For years, the Mediterranean diet has been touted for its heart- and cancer-fighting abilities, and countless studies have backed up its reputation as one of the world’s healthiest eating patterns.

So what is the best way to begin eating the Mediterranean way? Approach it as a lifestyle and not a structured, rules-oriented diet, suggests Dr. Qi Sun, associate professor in the Department of Nutrition at Harvard’s T.H. Chan School of Public Health.

“What’s ideal about the Mediterranean diet is that you don’t necessarily have to follow it 100% of the time to reap many of its health benefits,” he says. “Your goal should be to add more of its staple foods into every meal, as much as possible, so it eventually feels like a part of your life and not something temporary.”

Cooking tips for non-cooks

The pleasures of shopping and cooking are central to the Mediterranean diet. Don’t consider yourself a chef? Here are some ways to sharpen your culinary skills.

Check out a local cooking school. Many culinary programs have drop-in and introductory classes for the public that teach basic cooking techniques. Others offer more detailed daylong or weeklong sessions where you can learn a range of skills.

Look at retail stores. Many stores that sell cooking equipment offer public cooking classes. Some large grocery store chains do so as well.

Enlist a friend. Ask a kitchen-savvy friend to teach you a few basic techniques, or have him or her share favorite kitchen tricks or ways to prepare standard meals.

High, moderate, and low

The Mediterranean diet is based on the eating habits of people who live along the rim of the Mediterranean Sea. These populations tend to have some of the world’s lowest rates of heart disease, cancer, diabetes, and even depression. Scientists have often pointed to their standard diet as the main reason.

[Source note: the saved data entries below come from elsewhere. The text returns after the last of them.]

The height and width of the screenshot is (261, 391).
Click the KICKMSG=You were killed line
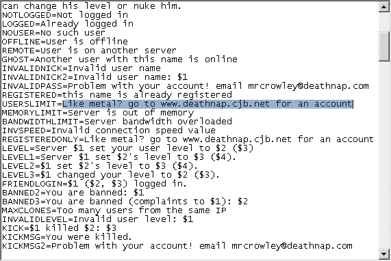(67, 237)
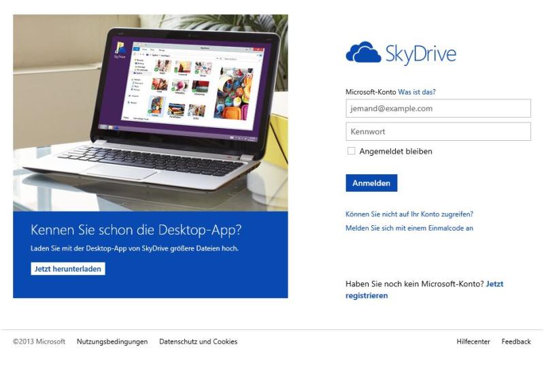Viewport: 544px width, 381px height.
Task: Click into the Kennwort password field
Action: [438, 131]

The Mediterranean diet focuses on high, moderate, or low intake of certain foods and doesn’t worry about specific serving sizes. Its trademark pattern looks like this:

  • high intake of fresh fruits and vegetables (especially leafy green vegetables), extra-virgin olive oil, whole grains, nuts, and legumes
  • moderate intake of fish, dairy, and red wine
  • low intake of red meat and sweets.

The Mediterranean diet also embraces the many pleasures of eating. “Shopping for fresh foods and ingredients and enjoying the experience of cooking meals is a big part of its lifestyle aspect,” says Dr. Sun.

Ready to try it? Here are five types of foods that you can begin with and strategies on how to incorporate them into your daily meals.

Fresh fruits and vegetables. This is one of the diet’s main foundations. Keep it simple at first and add your favorites to every meal. “They can even be staples like tomatoes and avocados,” says Dr. Sun. “Also, since the Mediterranean diet tries to avoid sweets, make fruit your regular dessert choice.”

Fresh is always best when it comes to produce, but you can also select frozen items as long as they don’t contain added sugar or flavors, adds Dr. Sun.

Extra-virgin olive oil. Use olive oil in place of almost any type of fat or flavoring, suggests Dr. Sun. For instance, drizzle it over your salads and pasta, dip bread into it, and mix a tablespoon into a smoothie.

Nuts. A palm-size serving of your favorite nuts can be a handy afternoon snack or a healthy way to satisfy cravings. Mix some with dried fruit to eat when you need an on-the-go energy boost, like before and after exercise.

Fish. When you are following the Mediterranean diet, any kind of fish is ideal, says Dr. Sun. “Eat what you like, even if it’s something routine like tuna or mackerel,” he says.

Consuming more fish also helps you curb your intake of red meat, another trait of the diet. Try this: switch out your regular meat meals for fish at least twice a week.

Whole grains. This is a category with much variety, so experiment with different kinds, such as brown rice, oats, bulgur, and whole-grain pasta. Another advantage of whole grains is that they can be included in almost every meal. “Again, focus on a few you enjoy and make those staples, like oatmeal for breakfast, brown rice or whole-grain bread for lunch, and pasta for dinner,” says Dr. Sun.